When One Hack Hits Dozens of Companies at Once

Here's what makes supply chain attacks so unsettling: hackers don't need to break into your front door. They just need to get into a tool you already trust. Earlier this week, that's exactly what happened when attackers hijacked several open source projects used by dozens of companies — pushing out malicious updates designed to spread malware. It's the latest in a growing wave of these kinds of attacks, and OpenAI got caught in the crossfire.

On Wednesday, OpenAI confirmed that two of its employees had their devices compromised. And while the company says its investigation found no evidence that user data, production systems, intellectual property, or software were touched, some data was stolen — specifically, credentials from a limited set of internal source code repositories that those two employees had access to.

How the TanStack Attack Actually Worked

The entry point was TanStack — a widely used open source library that helps developers build web apps. On Monday, TanStack published a post-mortem disclosing what happened: during a six-minute window, hackers managed to push 84 malicious versions of the software. A researcher caught it within 20 minutes, which is honestly impressive, but the damage was already done.

The malicious versions weren't just sitting there dormant. They included malware specifically designed to steal credentials from any machine the software was installed on — and to self-propagate, spreading itself to other systems automatically. That's a nasty combination.

OpenAI's affected employees had installed the compromised TanStack versions, which gave attackers a foothold. From there, unauthorized access reached a limited subset of internal repositories.

What Was Actually Taken — and What OpenAI Is Doing About It

The company says only "limited credential material" was taken from the affected repositories. But here's the part that required immediate action: some of those repositories contained digital certificates used to sign OpenAI's products. As a precaution, OpenAI is rotating those certificates — and that means macOS users will need to update their app.

The company was clear that it found "no evidence of compromise or risk to existing software installations," but rotating the certificates is the right call regardless. You don't wait to see if something burns down before replacing the smoke detector.

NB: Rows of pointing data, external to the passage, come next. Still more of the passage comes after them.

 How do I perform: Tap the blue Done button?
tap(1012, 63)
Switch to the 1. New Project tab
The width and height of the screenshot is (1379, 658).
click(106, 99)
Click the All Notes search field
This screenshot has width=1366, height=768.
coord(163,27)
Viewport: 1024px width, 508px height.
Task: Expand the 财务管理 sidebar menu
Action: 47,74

The Bigger Pattern: Supply Chain Attacks Are Becoming a Playbook

This isn't an isolated incident. It's part of a pattern that's been building for months.

In March, North Korean hackers hijacked Axios — a popular open source development tool used by millions — and pushed malware that could have infected developers worldwide. In May, Chinese hackers were accused of a similar attack targeting thousands of Windows computers running Daemon Tools, disc imaging software.

The group behind the TanStack attack hasn't been definitively identified. Some past attacks using these same tactics have been linked to a group called TeamPCP — which, in a strange twist, was itself reportedly hacked by other hackers. But other groups have used the same approach.

Why This Tactic Is So Effective

The reason supply chain attacks are so appealing to hackers is the economics of it. Instead of spending enormous effort targeting one company at a time, attackers compromise a single widely-used tool and instantly gain potential access to every organization that relies on it. One hack, dozens of victims. The blast radius is massive, and the entry point is something developers actively trust and update regularly.

Think about it this way: developers are trained to keep their dependencies up to date. That habit, which is genuinely good security practice in most contexts, becomes the attack vector itself.